What do you believe in?
I ask this question because so many people believe in so many different things. I believe there is a God, his son Jesus Christ lived and died for my sins and the sins of the world. However, I do believe in signs, fate or destiny (whichever you prefer) that work all together for a positive or negative impact of life. In my mind I see God working with the universe that He created to help me on this journey that is my life.
I do believe that he created me to have the personality that is a dreamer, a forgiving one as well. Remaining true to myself, yet understanding with a heart. I also believe that challenges are created to give me obstacles that test me and my strength to know just who to lean on when I need it. Do you have that?
I look at my life and I say, “Yes, I am totally disappointed in it. I’ve got no one to blame but myself. The good thing is, at least I freaking know it.” I accept it and move on, praying that the right doors will open to give me a better life.
When it comes to relationships with people, that tends to be complicated. I’m so used to being around a lot that I love to talk, laugh, and get to know someone. I hope to find something special about them, that thing that makes them unique to me. I always find that totally enduring. It keeps them so real to me.
A relationship with a man is a totally different story. Not exactly sure why I seem to fail in this area. I say that because majority of men and women are already married, with kids, a solid job, and a mortgage. Maybe also getting a divorce, and meeting someone new. Who knows, but the one thing I’ve realized is, that I am not opposed to meeting someone. I’m not sure how it will work out, but I’m always hopeful that he will want to take this journey with me.
The end goals vary. The first guy in my life I was young. I knew he was a player, but I hoped I could change him, joke was totally on me. The second guy, well that was interesting. He was so different, but in the end turned out to be a total mess. Worst than me. The next one was really perfect. Kind heart, considerate, funny, handsome, charming, witty without even trying. It was all so natural to him. He checked off all I’ve ever wanted in a man. I knew he could protect me if it came to it, keep me safe, and also very trustworthy, but the end goal for that relationship wasn’t what I expected.
I knew the first one was going to end in total disaster, but I had hope it would change. In the end I’m thankful for the experience and growth. The second one, well I should have known better. Honestly he wasn’t my type at all. I was settling for the attention. The third one was special, one of a kind. No complaints really, just wish for a better chance or even an opportunity to make it work no matter the ups and downs.

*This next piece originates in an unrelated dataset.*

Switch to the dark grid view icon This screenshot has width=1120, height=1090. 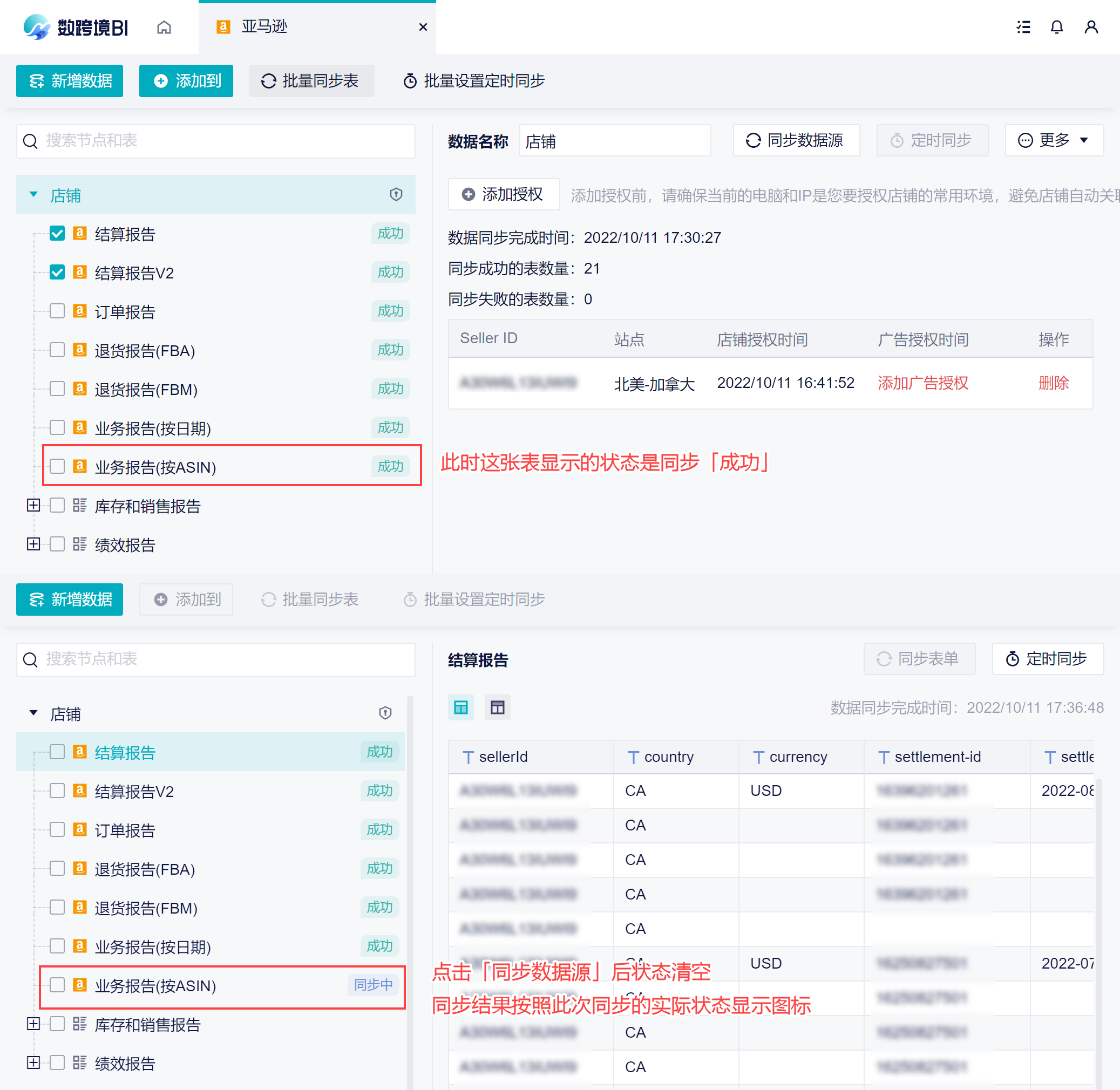click(x=497, y=707)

The thing I’ve come to realize is, everything truly happens for a reason. I’m hopeful that maybe with a break from us, and a chance to regroup my life, make changes that will have a positive impact, who knows what will happen. I also think I may stay single for a very long time, yet again. It’s a pattern for me. It’s every 7 or 8 years that I seem to meet someone new. I honestly hope not, but then again I always say, “God knows what He’s doing, I leave it all to him.”
What about you? Who do you turn to for answers or signs? What do you believe in?